Je ne dis pas : « les tables tournent, parce que mon fluide est rotatif ; » je dis : « les tables tournent parce que, recevant une impulsion ou subissant une attraction, elles ne peuvent pas ne pas tourner. » C’est un peu moins naïf. Rien ne m’obligerait par conséquent à prendre en main la cause de ce pauvre bachelier du Malade imaginaire, et de défendre sa fameuse réponse : Opium facit dormire, quia est in eo virtus dormitiva. Cependant, c’est plus fort que moi, il faut que je l’avoue, je trouve la réponse excellente ; je doute que les savants en aient trouvé une meilleure depuis, et je leur conseille de se résigner à raisonner quelquefois ainsi : L’opium fait dormir parce qu’il fait dormir ; les choses sont parce qu’elles sont. En d’autres termes, je vois les faits et je ne sais pas les causes, j’ignore. J’ignore ! mot terrible, et qu’on a de la peine à prononcer ! Or, je soupçonne fort que la malice de Molière est à l’adresse des docteurs qui, prétendant tout comprendre, imaginent des explications qui n’expliquent rien et ne savent pas accepter les faits, en attendant mieux.

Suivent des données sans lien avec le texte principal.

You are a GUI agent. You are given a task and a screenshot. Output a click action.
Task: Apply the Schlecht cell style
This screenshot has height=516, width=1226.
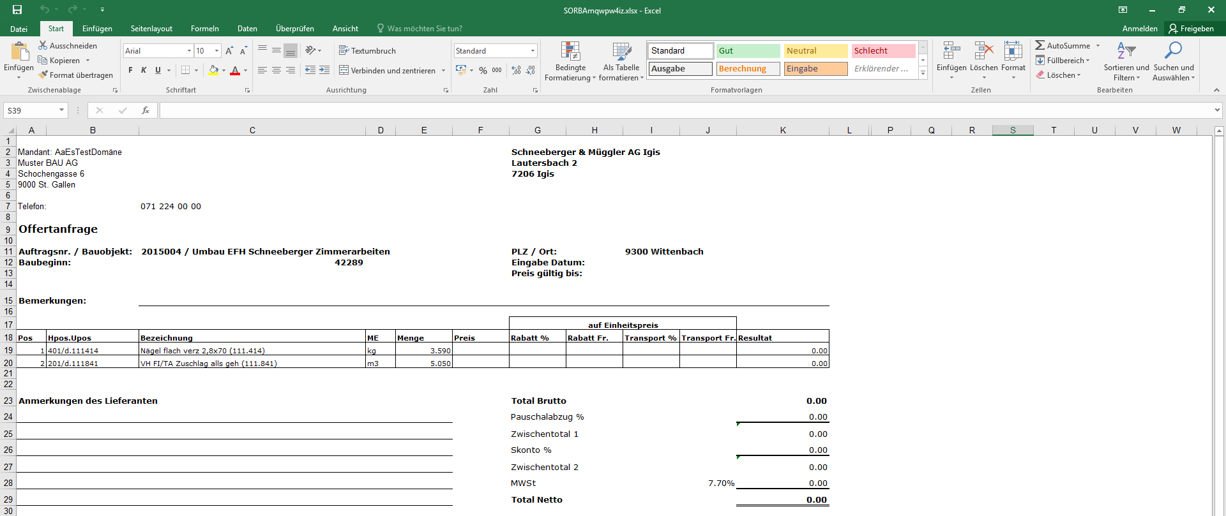point(883,51)
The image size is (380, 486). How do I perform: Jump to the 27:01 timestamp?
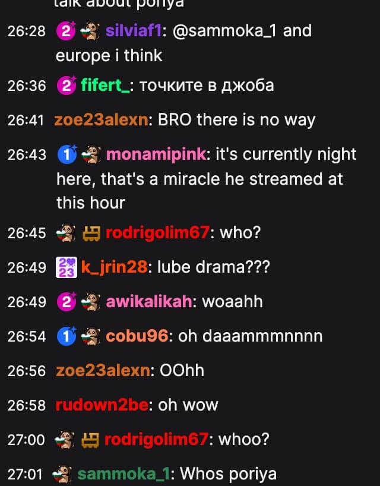point(24,474)
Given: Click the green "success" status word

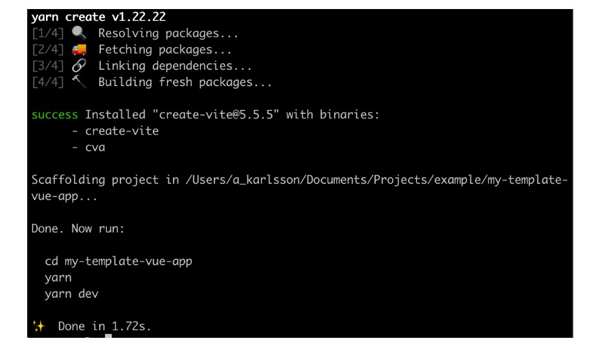Looking at the screenshot, I should click(55, 115).
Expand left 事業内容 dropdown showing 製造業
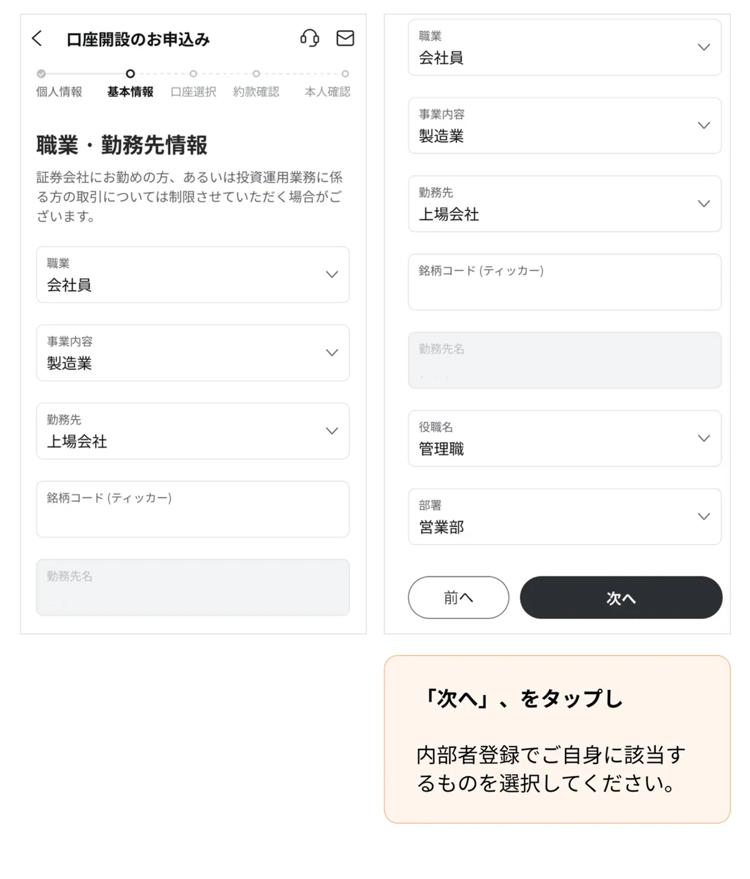 tap(193, 353)
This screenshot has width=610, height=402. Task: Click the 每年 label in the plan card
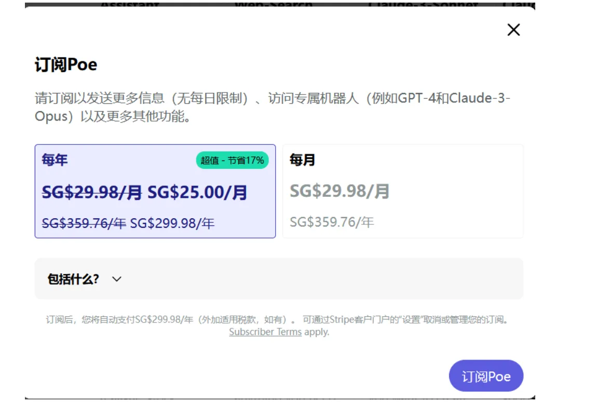pyautogui.click(x=55, y=160)
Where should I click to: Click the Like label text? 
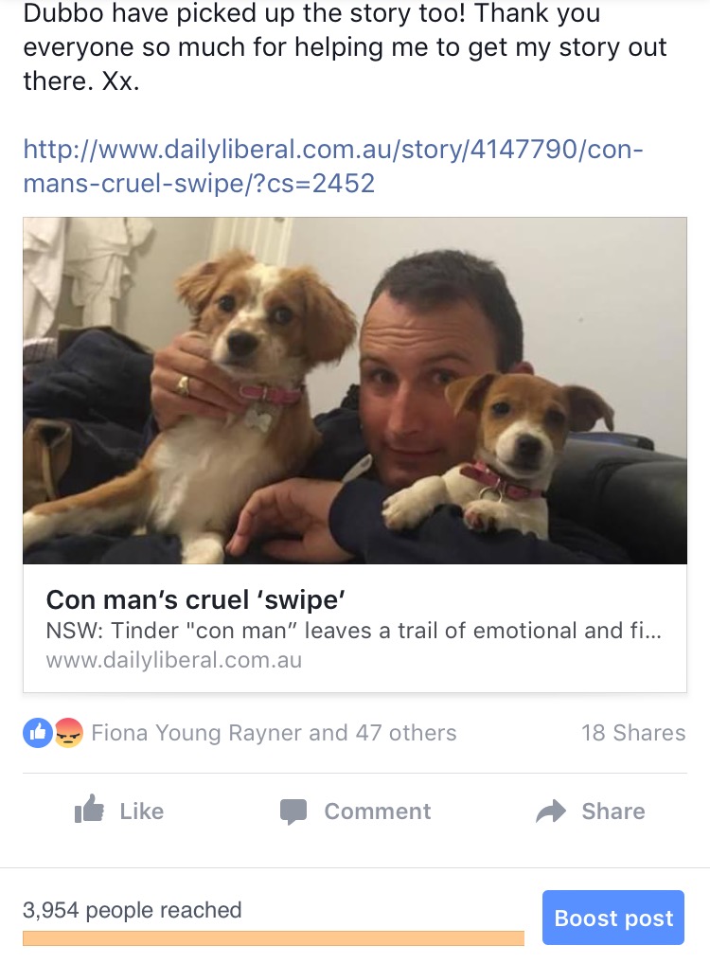click(x=142, y=811)
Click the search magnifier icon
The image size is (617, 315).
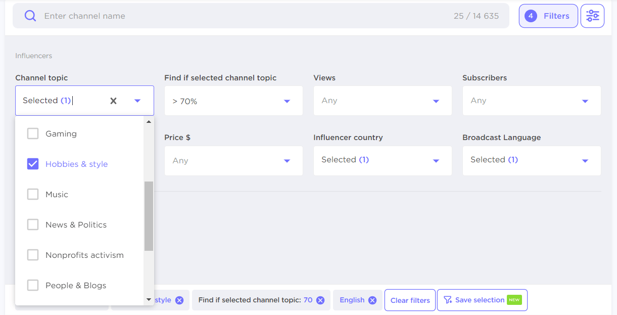point(30,16)
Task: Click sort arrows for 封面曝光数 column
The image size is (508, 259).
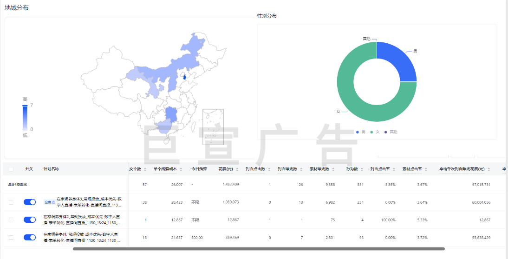Action: pos(300,169)
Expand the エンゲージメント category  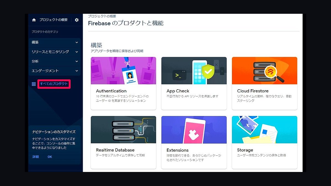click(55, 71)
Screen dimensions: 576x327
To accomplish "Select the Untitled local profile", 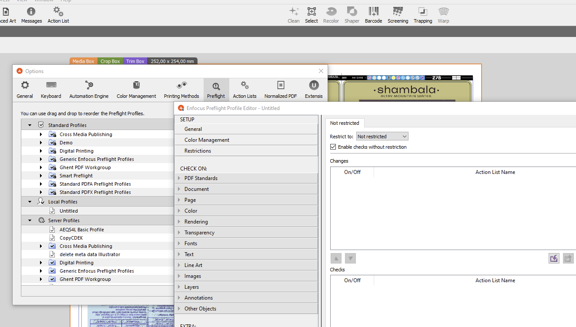I will click(x=69, y=211).
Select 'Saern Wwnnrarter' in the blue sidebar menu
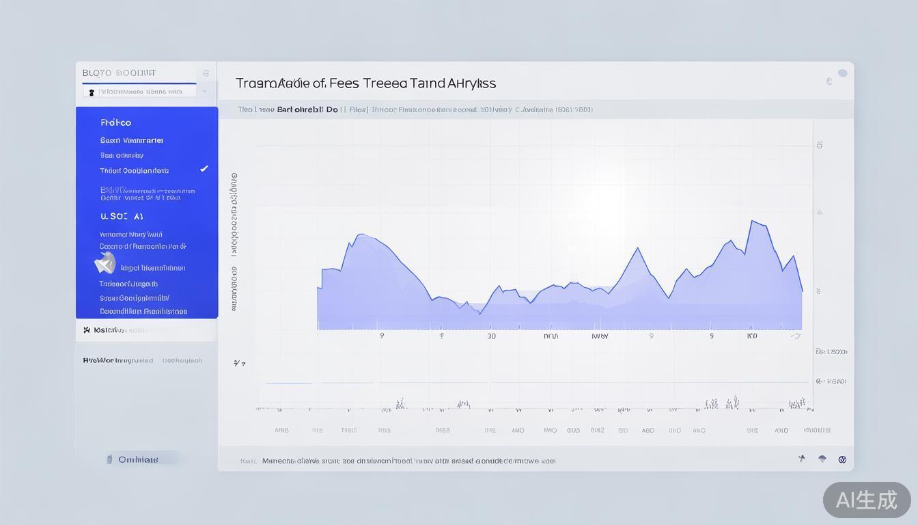The width and height of the screenshot is (918, 525). (x=132, y=140)
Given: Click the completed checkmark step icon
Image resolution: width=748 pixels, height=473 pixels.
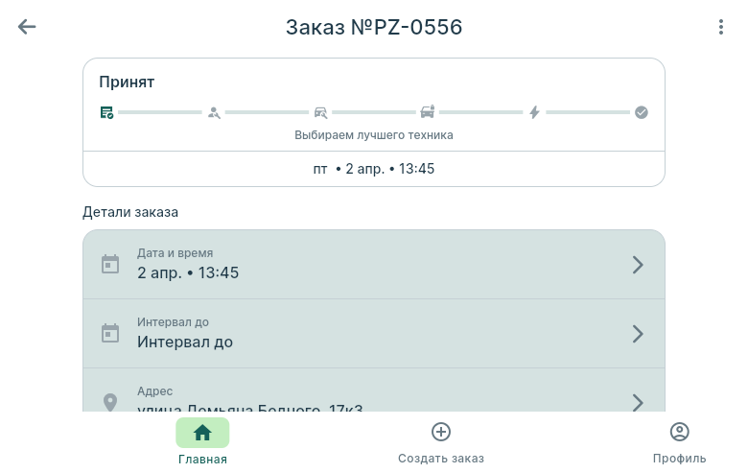Looking at the screenshot, I should click(642, 112).
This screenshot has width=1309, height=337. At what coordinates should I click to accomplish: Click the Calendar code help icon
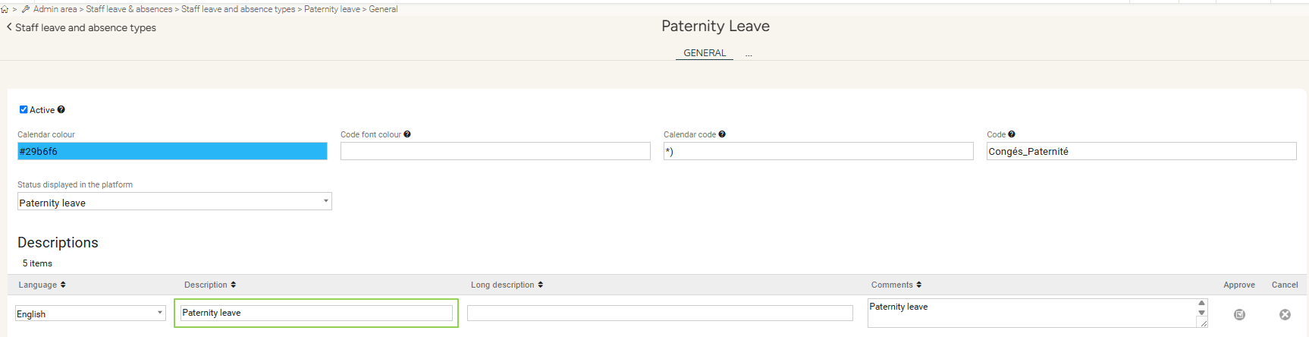click(x=722, y=134)
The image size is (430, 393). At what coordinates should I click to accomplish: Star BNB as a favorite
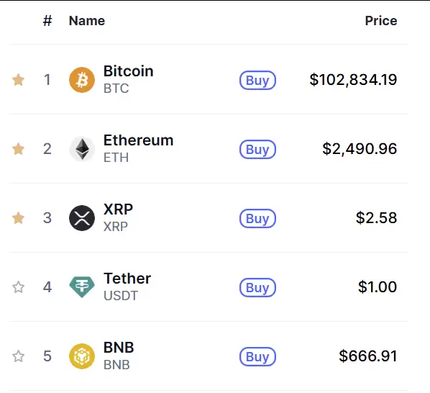pyautogui.click(x=19, y=356)
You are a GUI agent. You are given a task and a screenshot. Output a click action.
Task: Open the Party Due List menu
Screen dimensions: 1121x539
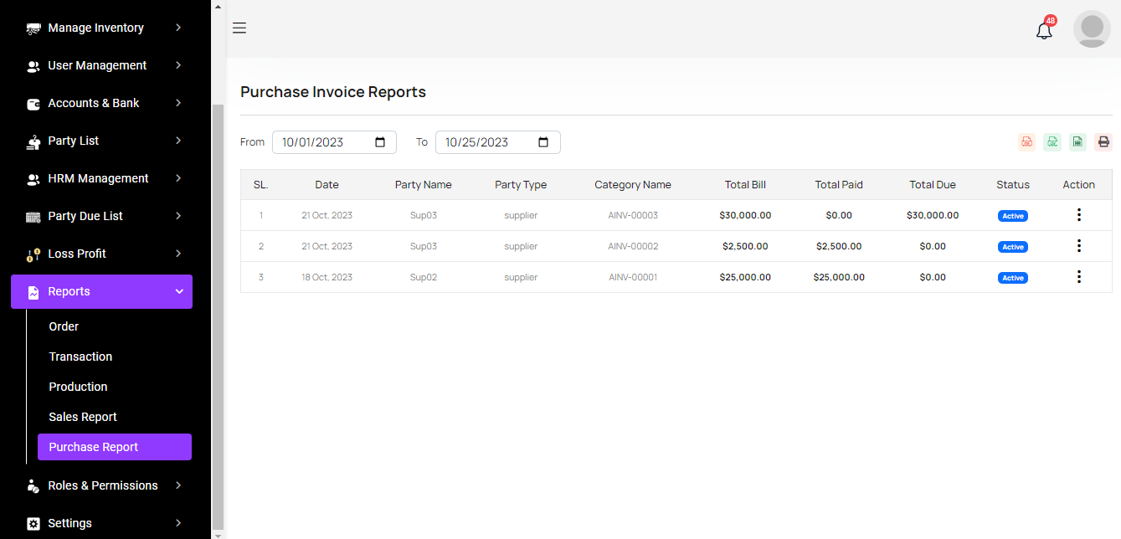(x=101, y=216)
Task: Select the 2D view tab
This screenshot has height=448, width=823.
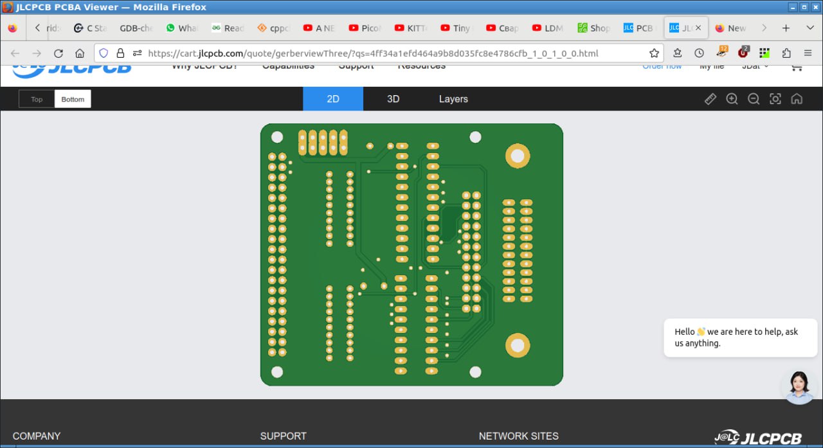Action: click(x=333, y=99)
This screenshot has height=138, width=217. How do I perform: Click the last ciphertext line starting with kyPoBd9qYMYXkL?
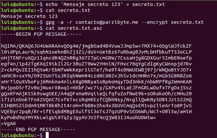pos(79,117)
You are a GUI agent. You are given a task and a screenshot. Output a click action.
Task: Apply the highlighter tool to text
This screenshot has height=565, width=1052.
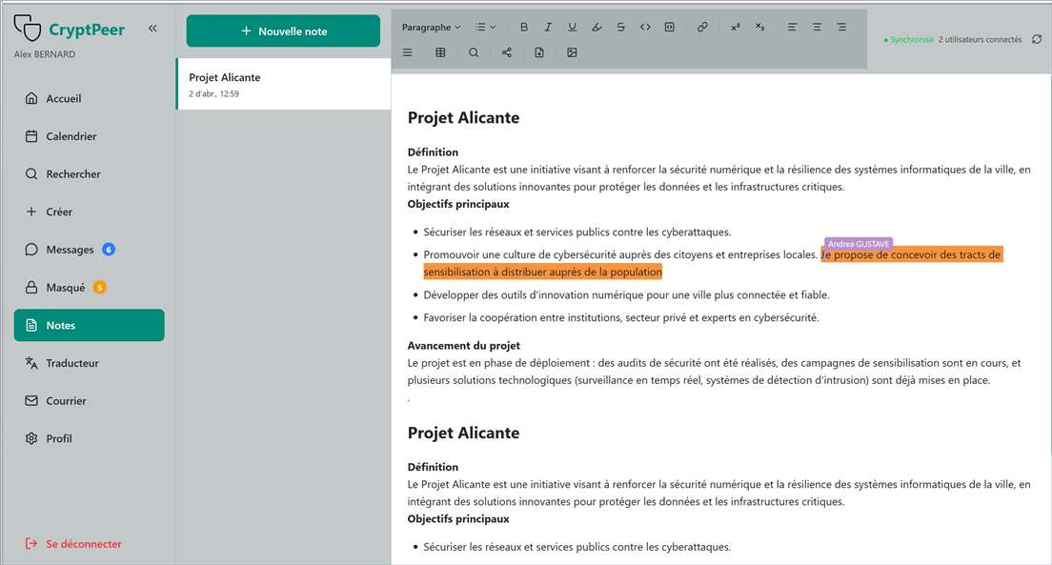(597, 27)
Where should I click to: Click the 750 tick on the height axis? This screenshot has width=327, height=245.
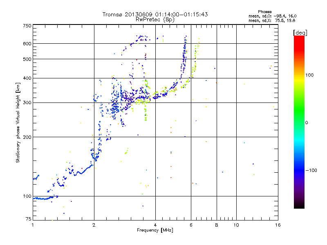coord(27,26)
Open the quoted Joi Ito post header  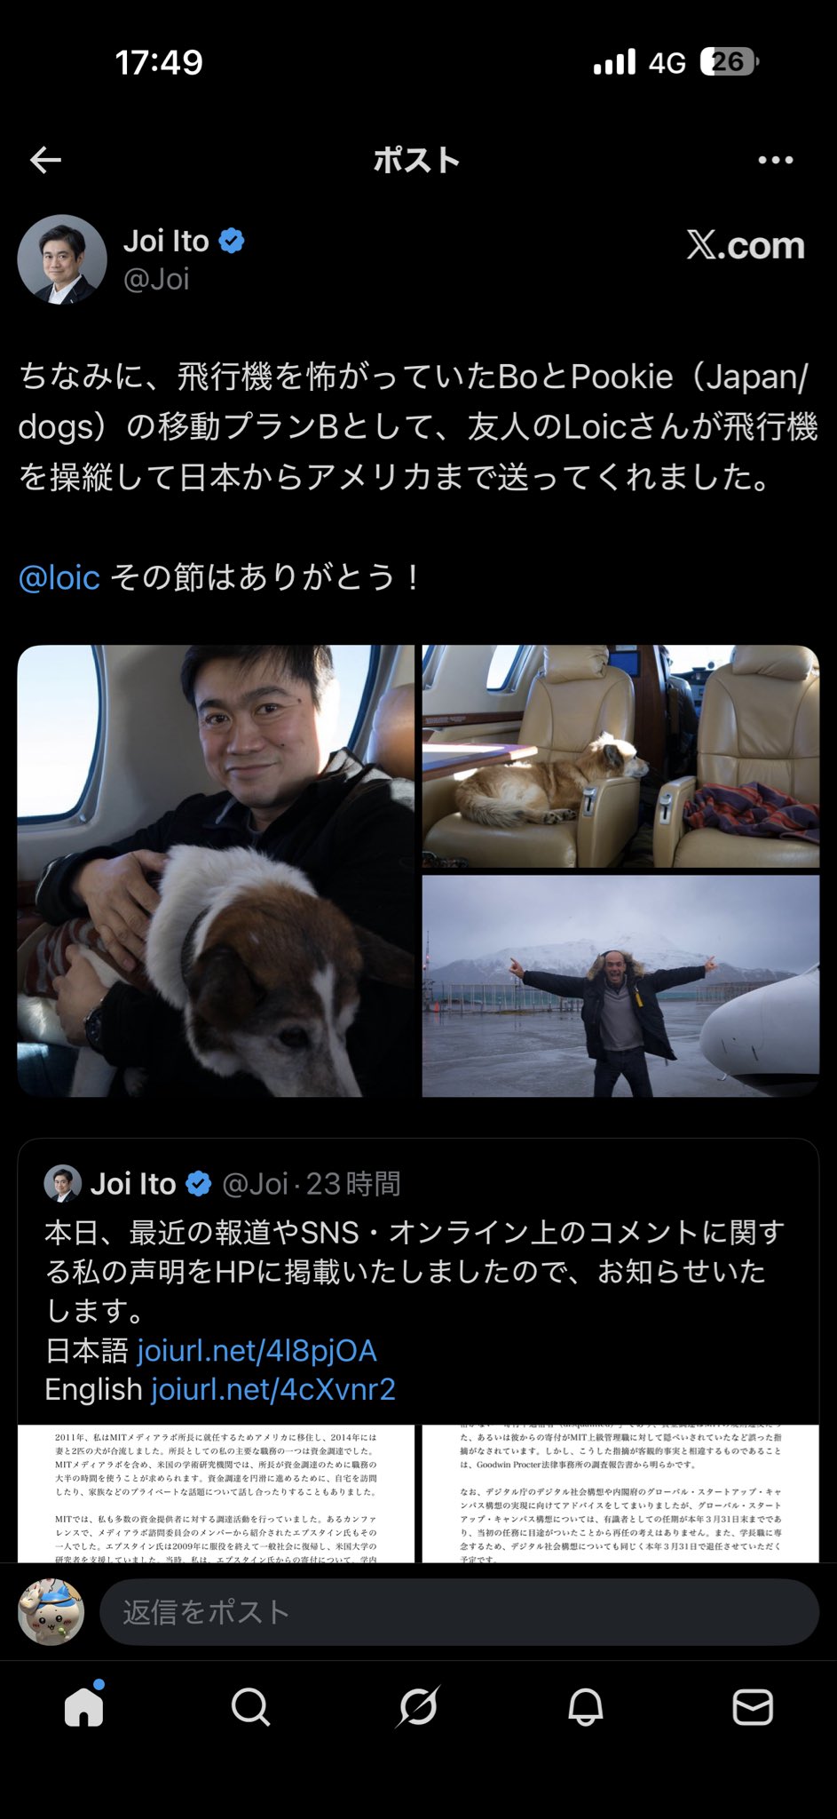click(223, 1183)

Nous ne sommes pas au bout. L’hypothèse du fluide (pure hypothèse, ne l’oublions pas) a encore à prouver qu’elle est conciliable avec les diverses circonstances du phénomène. La table ne tourne pas seulement, elle lève les pieds, elle frappe les nombres pensés, elle obéit, en un mot, à la volonté, et lui obéit si bien que la suppression du contact ne supprime pas son obéissance. L’impulsion ou l’attraction latérale, qui rend compte des rotations, ne saurait rendre compte des soulèvements !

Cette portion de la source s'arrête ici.